• vakt-i zamanında, daha kısa pantalonla ortalıkta dolanırken, almıştım bu tepişkenlerden bir çift. bahçemizde güzel güzel hoplarlar, zıplarlar, neşemize neşe katarlar diye düşünmüş olmalıyım. ben ne bileyim daha o yaşta, bu hayvanat, gebeyken dahi tekrar gebe kalmayı başarabilen, günlük 'posta' niceliğinde new york merkez postanesi ile boy ölçüşebilen, bunun meyvalarını da bir ay kadar kısa bir süre sonra normalde sekizlik paketler halinde (bir batında onbeşlik dahi görülmüştür) yılda bir kaç kez dişisine teslim eden taocu bir canavarmış, beyazlarla birlikte geldiği ve doğal düşmanı bulunmadığı avustralya'nın çölleşmesine en büyük katkıyı yapanlardanmış. bir yıl kadar sonra benim o halis muhlis çiftin sayabildiğimiz kadarıyla yüzden fazla torunu, torununun karesi, kübü oldu, yaşlılıklarında çok hürmet gördüler, pek rahat ettiler, olan bizim bağa bahçeye oldu. hayır, bir de o kadar efendi, hanım hanımcık, şirin mi şirin görünüyorlar ki sevişgen hebelekler, sanırsınız ki masumiyet timsalleri. tilkiler kovalasın bayır aşağı sizi ponpon kuyruklu sapıklar, dişlek pornocular.

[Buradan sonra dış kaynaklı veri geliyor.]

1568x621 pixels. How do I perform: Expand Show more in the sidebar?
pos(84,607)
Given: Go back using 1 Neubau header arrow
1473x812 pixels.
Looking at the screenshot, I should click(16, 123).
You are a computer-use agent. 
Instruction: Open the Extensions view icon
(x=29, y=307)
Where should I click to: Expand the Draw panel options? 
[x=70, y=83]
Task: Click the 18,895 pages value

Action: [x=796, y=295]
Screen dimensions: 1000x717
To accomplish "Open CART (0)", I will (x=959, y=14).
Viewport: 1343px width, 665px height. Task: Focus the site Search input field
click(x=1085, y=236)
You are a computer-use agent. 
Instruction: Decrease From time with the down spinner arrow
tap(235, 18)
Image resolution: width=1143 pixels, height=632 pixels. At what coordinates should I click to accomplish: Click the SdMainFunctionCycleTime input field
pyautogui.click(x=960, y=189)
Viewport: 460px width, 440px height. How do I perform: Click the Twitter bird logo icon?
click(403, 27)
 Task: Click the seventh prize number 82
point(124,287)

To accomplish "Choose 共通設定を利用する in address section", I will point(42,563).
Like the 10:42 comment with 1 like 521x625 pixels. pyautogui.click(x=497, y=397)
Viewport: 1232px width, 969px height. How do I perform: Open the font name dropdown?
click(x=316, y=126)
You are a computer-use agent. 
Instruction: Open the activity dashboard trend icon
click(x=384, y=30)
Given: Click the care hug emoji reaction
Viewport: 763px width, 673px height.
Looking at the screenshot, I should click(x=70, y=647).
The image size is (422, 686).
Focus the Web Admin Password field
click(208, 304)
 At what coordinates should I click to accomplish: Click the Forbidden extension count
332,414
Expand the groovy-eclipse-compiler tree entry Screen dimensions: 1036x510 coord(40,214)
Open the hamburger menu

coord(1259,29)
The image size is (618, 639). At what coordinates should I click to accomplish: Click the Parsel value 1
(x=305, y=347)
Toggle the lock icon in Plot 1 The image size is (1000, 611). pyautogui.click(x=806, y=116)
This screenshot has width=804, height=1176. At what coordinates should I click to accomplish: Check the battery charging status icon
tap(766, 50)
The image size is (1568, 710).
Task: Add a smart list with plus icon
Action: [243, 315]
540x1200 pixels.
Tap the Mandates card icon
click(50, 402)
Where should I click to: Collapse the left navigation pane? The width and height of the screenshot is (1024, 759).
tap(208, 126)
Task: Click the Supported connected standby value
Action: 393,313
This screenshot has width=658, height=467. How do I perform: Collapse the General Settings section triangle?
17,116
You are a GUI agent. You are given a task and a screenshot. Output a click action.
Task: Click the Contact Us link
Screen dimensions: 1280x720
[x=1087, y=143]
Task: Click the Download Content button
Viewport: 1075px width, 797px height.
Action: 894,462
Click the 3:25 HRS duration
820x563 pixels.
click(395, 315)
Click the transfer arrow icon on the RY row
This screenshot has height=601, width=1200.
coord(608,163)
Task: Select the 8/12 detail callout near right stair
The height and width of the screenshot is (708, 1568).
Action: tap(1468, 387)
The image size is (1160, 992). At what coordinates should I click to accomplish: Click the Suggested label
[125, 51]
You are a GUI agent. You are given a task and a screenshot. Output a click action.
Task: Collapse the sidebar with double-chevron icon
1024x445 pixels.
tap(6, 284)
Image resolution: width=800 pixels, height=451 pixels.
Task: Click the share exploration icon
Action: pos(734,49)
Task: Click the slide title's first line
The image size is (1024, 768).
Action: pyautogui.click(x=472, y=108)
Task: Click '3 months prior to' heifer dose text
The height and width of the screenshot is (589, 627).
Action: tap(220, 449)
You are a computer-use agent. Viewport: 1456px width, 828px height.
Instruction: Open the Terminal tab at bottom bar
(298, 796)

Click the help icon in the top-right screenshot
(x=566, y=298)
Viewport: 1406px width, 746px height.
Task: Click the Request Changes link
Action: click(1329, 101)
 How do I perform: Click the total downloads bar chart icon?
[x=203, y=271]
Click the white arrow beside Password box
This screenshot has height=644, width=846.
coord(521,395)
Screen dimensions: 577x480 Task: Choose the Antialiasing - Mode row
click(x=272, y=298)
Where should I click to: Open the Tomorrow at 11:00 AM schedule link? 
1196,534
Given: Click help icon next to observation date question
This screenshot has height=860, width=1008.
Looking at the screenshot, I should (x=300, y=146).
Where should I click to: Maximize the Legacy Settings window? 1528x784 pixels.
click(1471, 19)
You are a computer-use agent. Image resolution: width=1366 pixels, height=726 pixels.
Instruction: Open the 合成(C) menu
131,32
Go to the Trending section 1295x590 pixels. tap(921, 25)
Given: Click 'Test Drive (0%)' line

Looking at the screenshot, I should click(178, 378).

  • yeryüzündeki en paranoyak, en septik, en tedirgin hayvanlardır. eve yeni birşey mi alındı, hemen gelir teftiş eder, memnun kalırsa çenesini sürterek işaretler. sahibine bile güveni sonsuz değildir, her zaman sorgular kafasında tartar sonra yaklaşır. telefon sesinden ölesiye korkar, saniyede 2 kez çarpan minicik kalpleri 3 kez çarpmaya başlar. anlayacağınız bu tavşan hayvanının hayatı endişe ve stres içinde geçer...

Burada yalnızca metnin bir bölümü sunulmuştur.